Meules de Blé (‘Wheatstacks’) depicts towering haystacks in Arles, France, with figures and a village beyond. Van Gogh’s pastoral scene was executed at the beginning of June 1888 and is one of the first in his landmark series of harvest paintings from the period. The present sheet is a study for an oil on canvas painting he would produce a few days later of the same subject, Wheat stacks in Provence, now at the Kröller-Müller Museum. Christie’s have high hopes for the sale of this work, with Giovanna Bertazzoni, Christie’s Vice Chairman of 20th and 21st century art, calling the watercolour a “tour de force of exceptional quality”.

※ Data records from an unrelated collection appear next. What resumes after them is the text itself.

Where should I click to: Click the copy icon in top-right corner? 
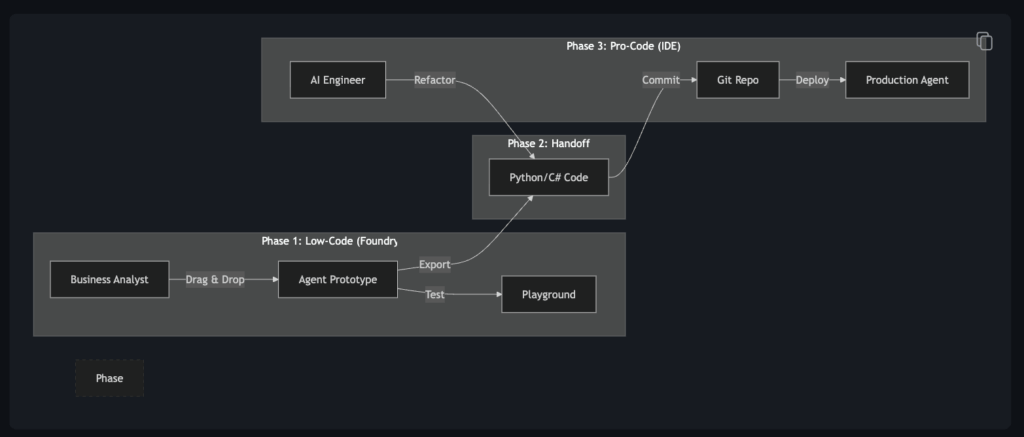coord(984,41)
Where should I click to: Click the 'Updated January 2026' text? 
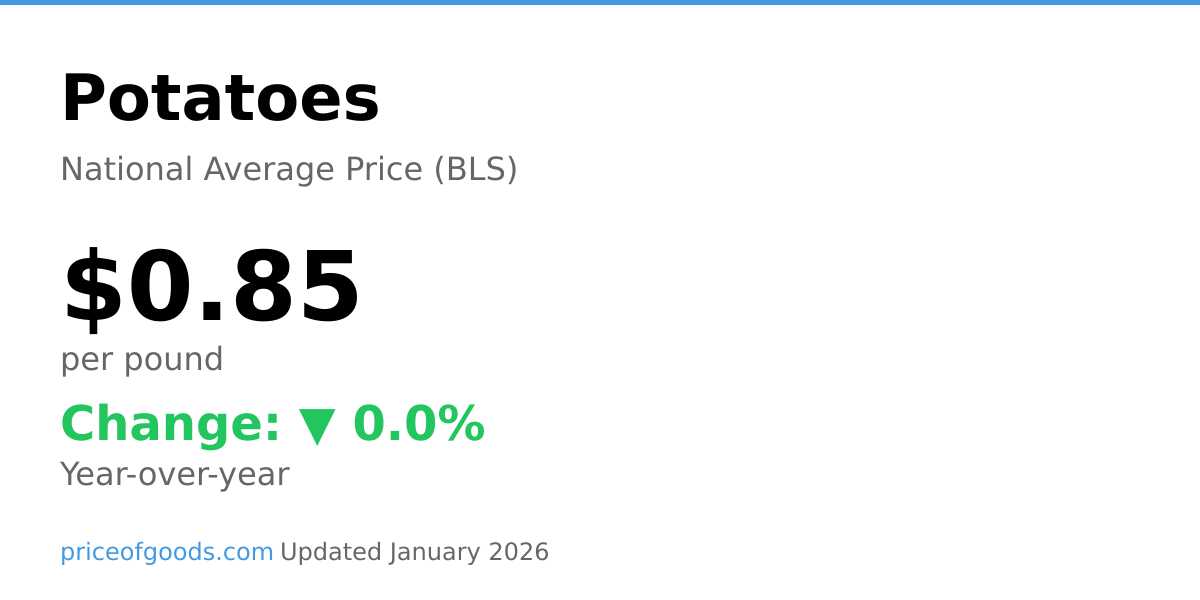pos(414,552)
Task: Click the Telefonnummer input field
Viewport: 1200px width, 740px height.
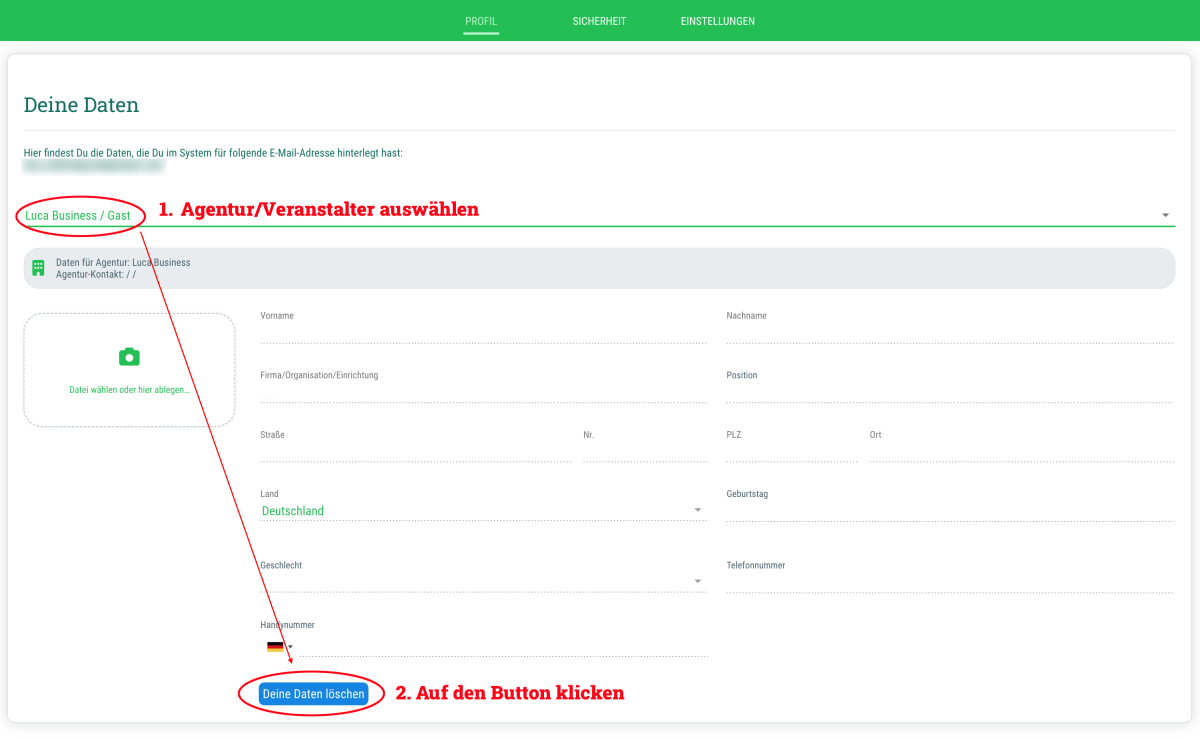Action: [x=949, y=582]
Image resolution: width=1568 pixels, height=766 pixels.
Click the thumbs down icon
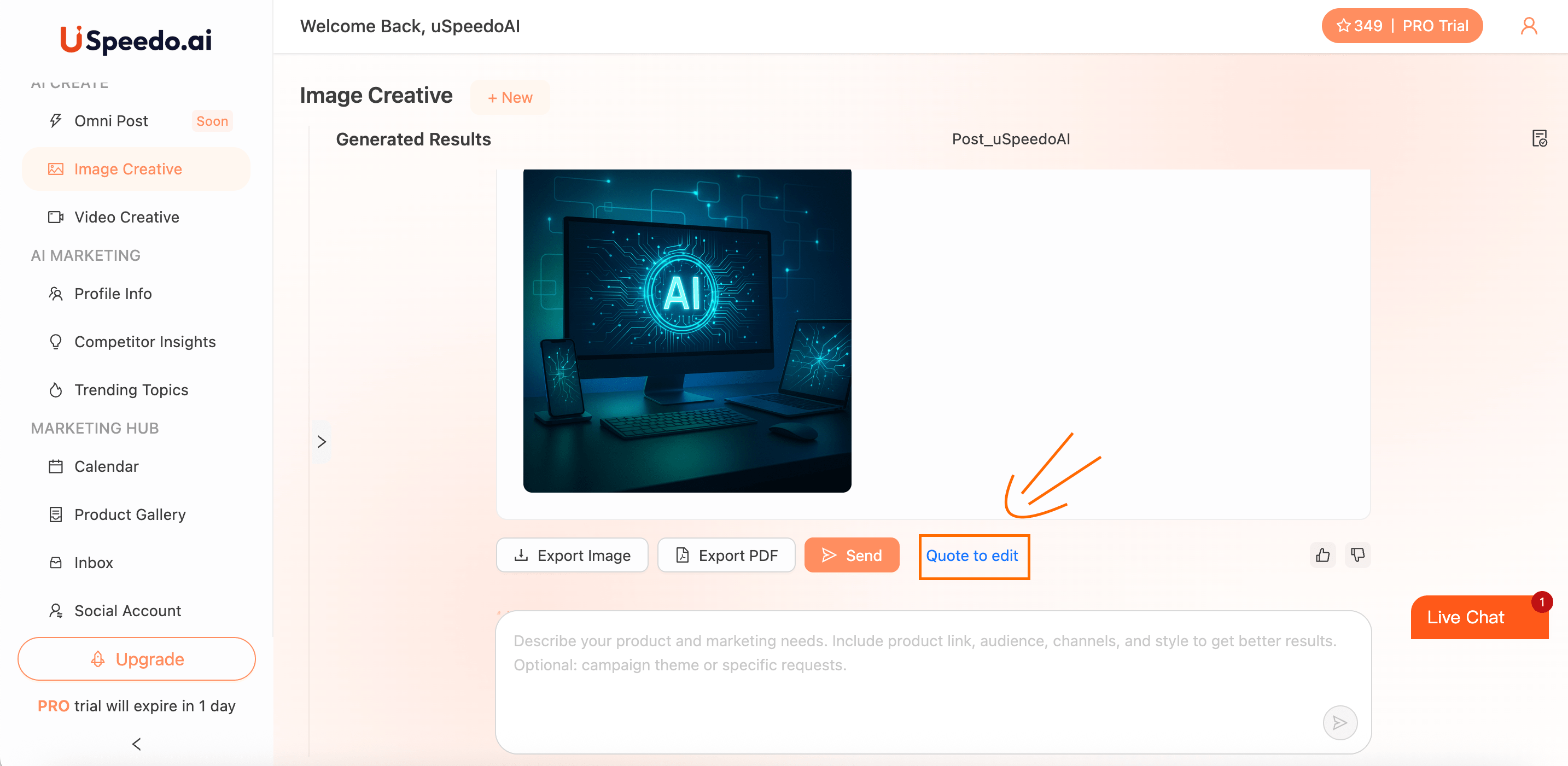[1357, 555]
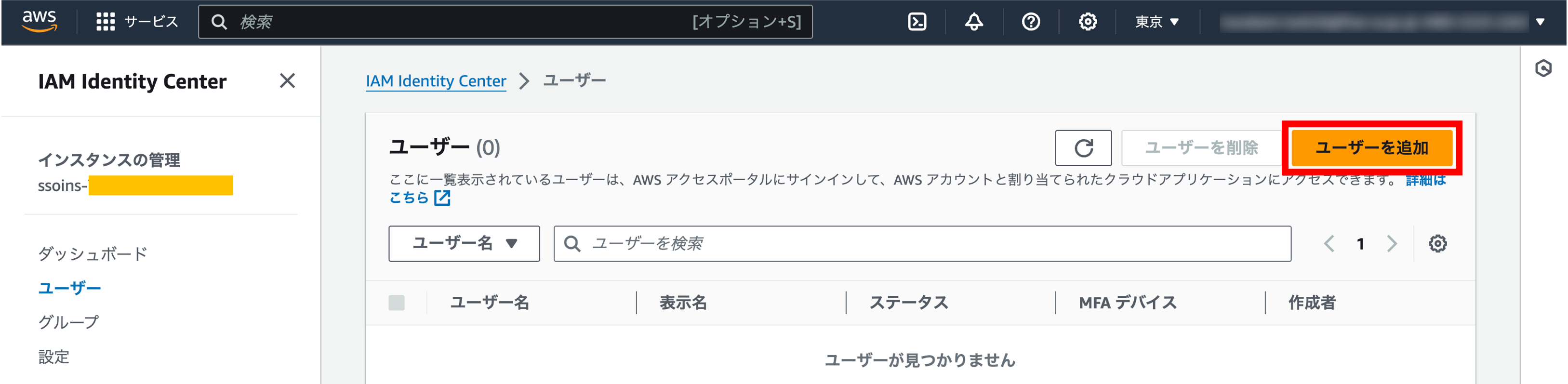Toggle the select-all users checkbox
The height and width of the screenshot is (384, 1568).
click(396, 303)
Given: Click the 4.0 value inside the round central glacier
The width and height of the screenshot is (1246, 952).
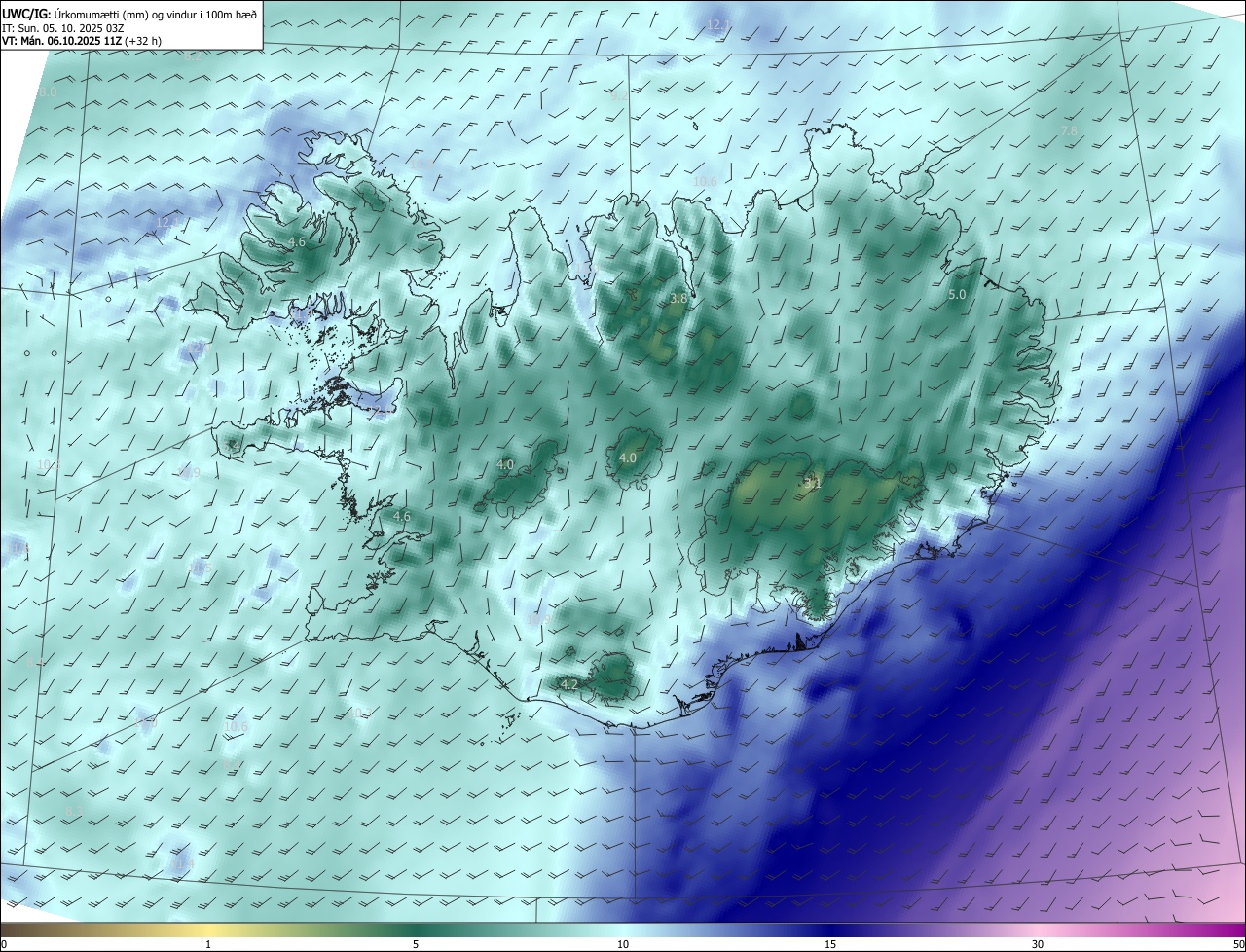Looking at the screenshot, I should coord(628,458).
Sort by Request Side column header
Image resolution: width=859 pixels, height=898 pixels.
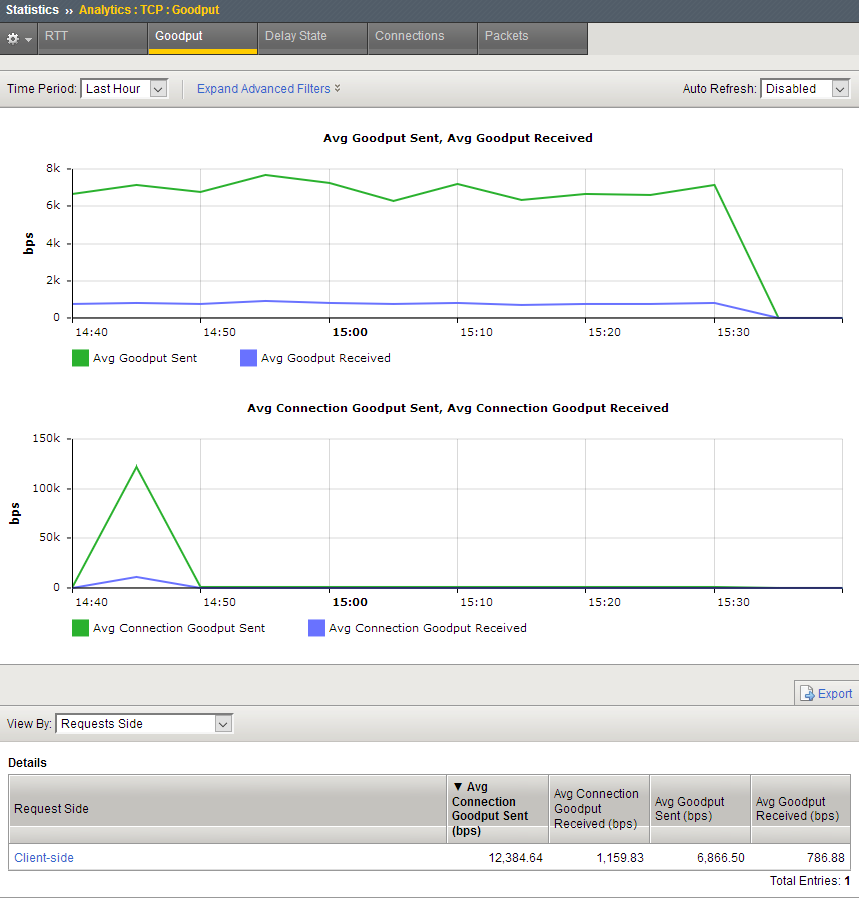click(x=227, y=808)
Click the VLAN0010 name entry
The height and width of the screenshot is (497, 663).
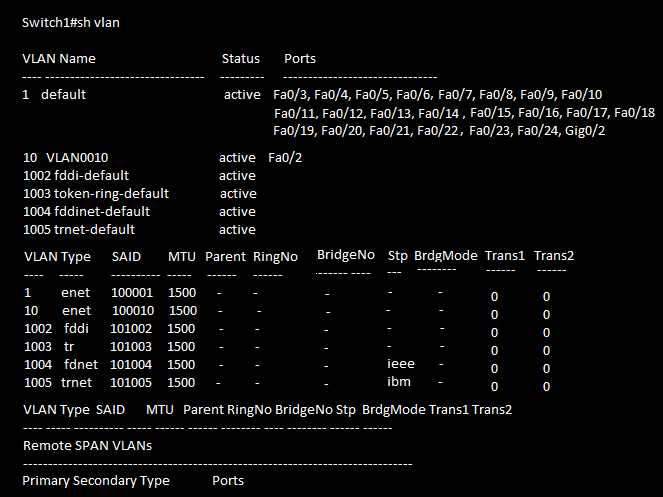click(x=77, y=158)
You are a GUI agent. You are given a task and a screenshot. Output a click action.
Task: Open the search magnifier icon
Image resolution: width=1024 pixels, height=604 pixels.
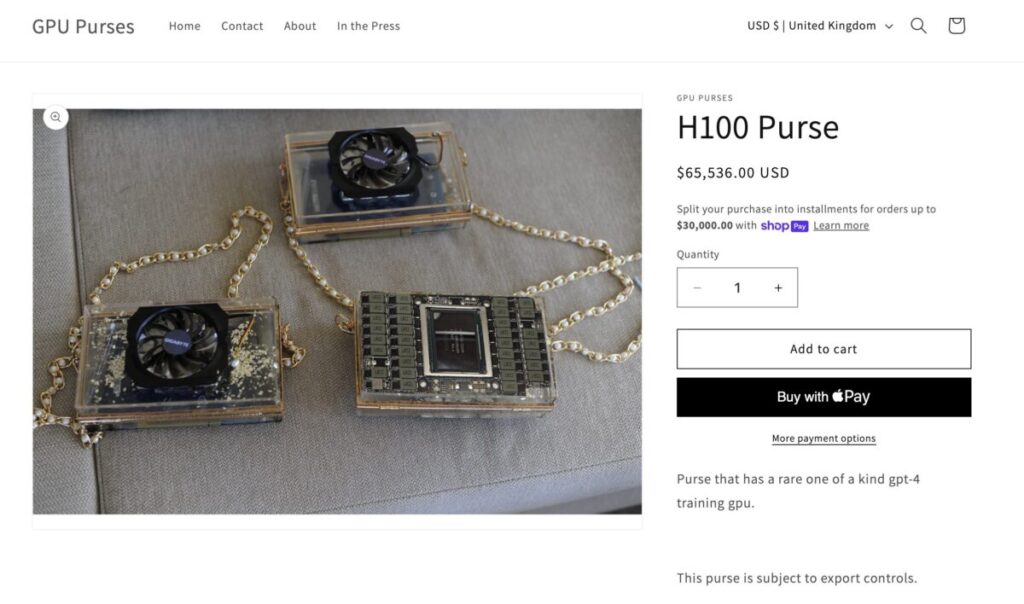918,26
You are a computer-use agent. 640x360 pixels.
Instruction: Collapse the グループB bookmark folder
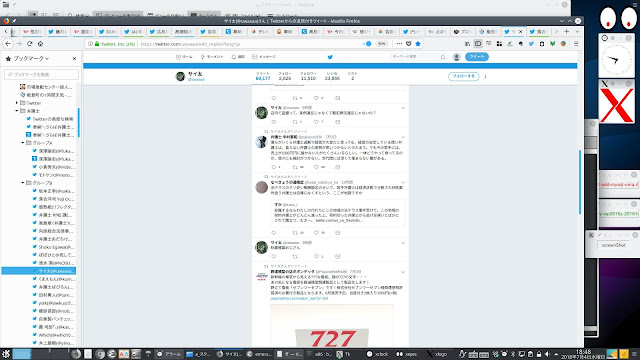coord(23,183)
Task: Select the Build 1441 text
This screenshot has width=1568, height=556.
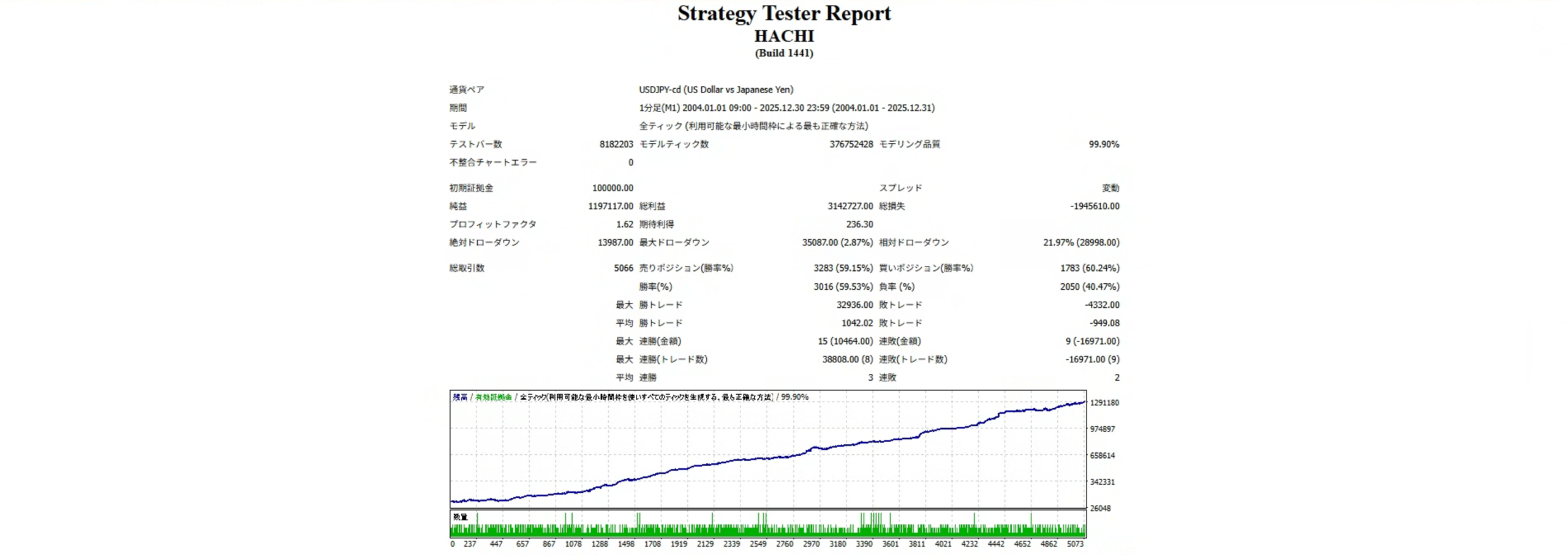Action: tap(783, 53)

Van Gogh wrote to his brother Theo about the work he was doing in Arles, saying, “as for landscapes, I’m beginning to find that some, done more quickly than ever, are among the best things I do”. He subsequently sent Meules de Blé to Theo and, in 1905, Theo’s widow Johanna van Gogh-Bonger lent it to the major Van Gogh retrospective held in Amsterdam. This was the last time the watercolour would be seen by the public until today. In 1907, Johanna sold the work to the Parisian artist and collector Gustave Fayet. In 1913, the Berlin-based industrialist Max Meirowsky (1866-1949) purchased the work, adding it to his impressive collection of Impressionist and Post-Impressionist art. Meirowsky was forced to auction his works in November 1938, shortly before he fled Germany. The following year, Alexandrine de Rothschild purchased the watercolour in Paris, however with the outbreak of war Alexandrine fled to Switzerland, and her art collection was confiscated by the Nazis during the German occupation of Paris. It is unclear where Meules de Blé went after this, but in 1979 Texan oil magnate Edwin Cox purchased the work from New York dealer Wildenstein & Co. Inc., and hung it in the drawing room of his Dallas mansion.
Both the heirs of Max Meirowsky and Alexandrine de Rothschild will be entitled to money from the sale of Meules de Blé. Marc Porter, Christie’s Americas Chairman, said in a statement: “It is especially moving that Christie’s Restitution has been so deeply involved with this collection”, and that, “we have made WW2 period provenance research a hallmark of our expertise, inextricably a part of the art historical framework.” The previous record for a Van Gogh watercolour is £8.8 million, paid at Sotheby’s in 1997 for The Harvest, a work created within days of the present sheet. Meules de Blé will feature at auction alongside many other highlights from the Cox Collection, including paintings by Claude Monet, Odilon Redon, Pierre-Auguste Renoir and Paul Cézanne.